Two different methods for investigating monolayer properties are presented, the micro-film balance and the captive bubble method. Both require the elimination of traces of the spreading solvent in the atmosphere, as in the micro-film balance experiment a drop is kept in a small hermetically closed chamber and in the captive bubble method the monolayer is spread inside a bubble. The influence of different organic spreading solvents on the surface tension at the air/water interface was checked for the two methods. The surface tension of water was measured by the micro-film balance when exchanging the air in the chamber after spreading. Using a small amount of methanol as solvent, similar results in the captive bubble experiments are obtained. In the presence of a monolayer, traces of solvents interact with the monolayer molecules and can be removed only immediately after spreading. In such cases, a good agreement with surface pressure isotherms determined by a Langmuir trough is achieved. When different amounts of chloroform, heptane and methanol are evaporated in the cell atmosphere, the π/A isotherms of 1-monoglycerid monolayers change dramatically up to atmosphere saturation by the hydrocarbons.

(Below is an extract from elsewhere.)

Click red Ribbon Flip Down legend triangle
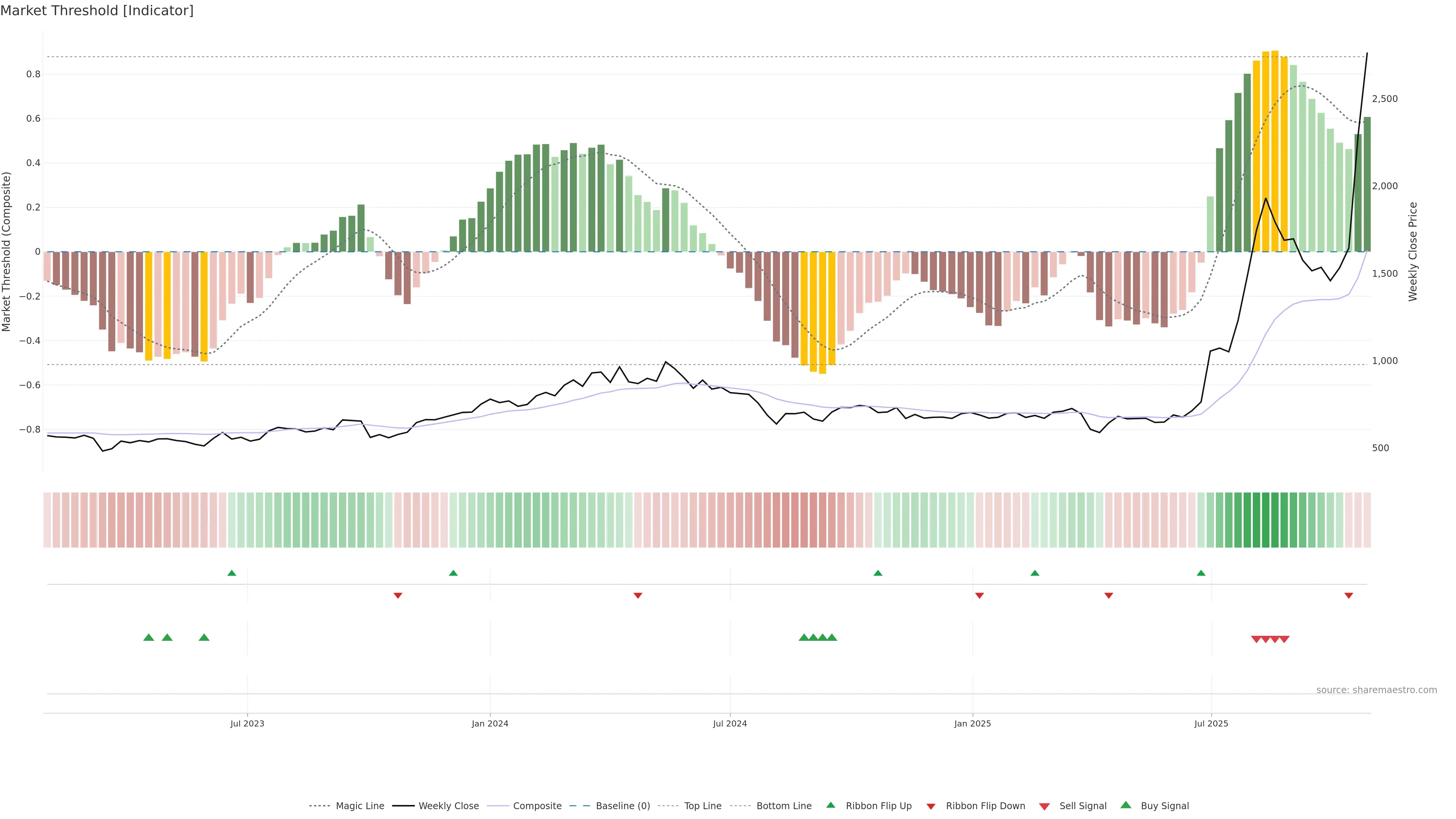 coord(931,806)
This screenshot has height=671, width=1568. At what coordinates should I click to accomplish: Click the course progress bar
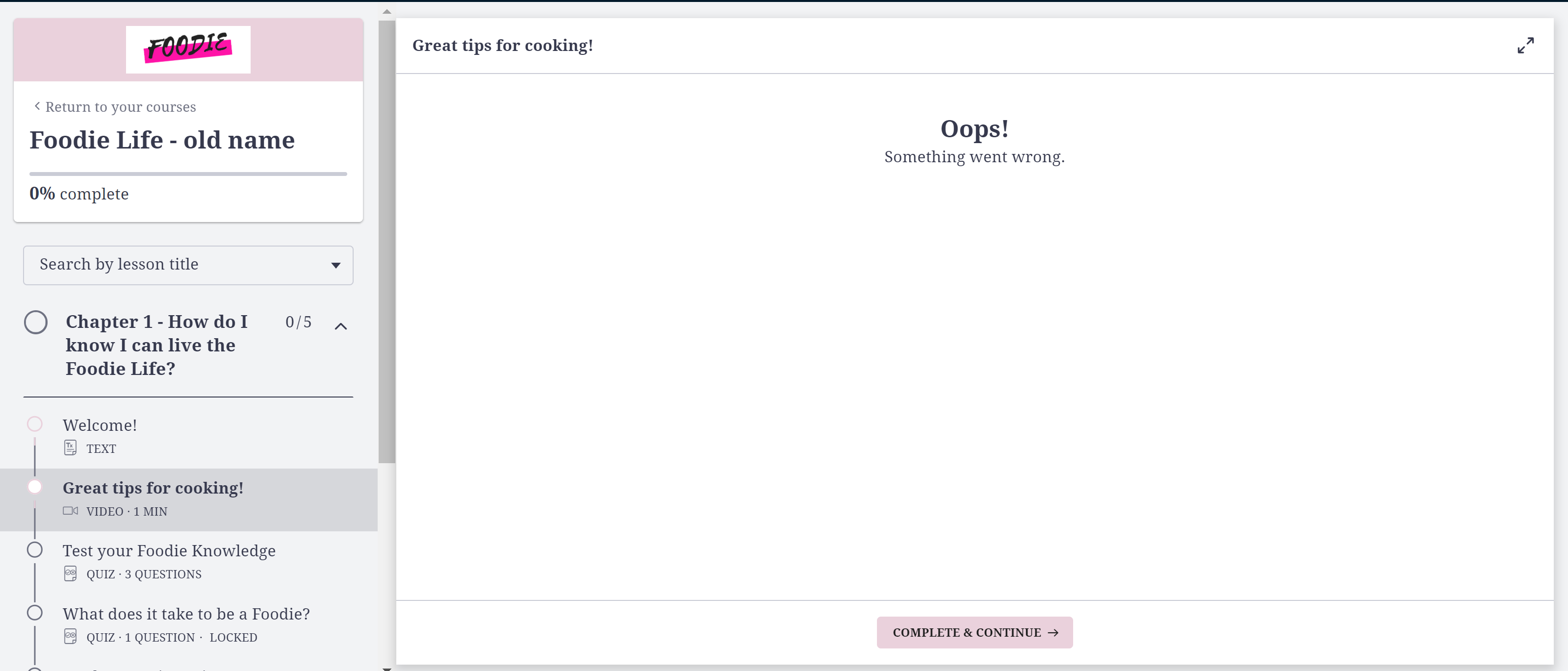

These changes could not be removed by air exchange in the cell. Therefore, the micro-film balance is applicable in investigating interactions between monolayer and gas phase. Taking into account these results, dipalmitoyl phosphatidylcholine monolayers were investigated by both the captive bubble and the micro-film balance. The results of both methods are in good agreement when the methodological requirements stated above are met.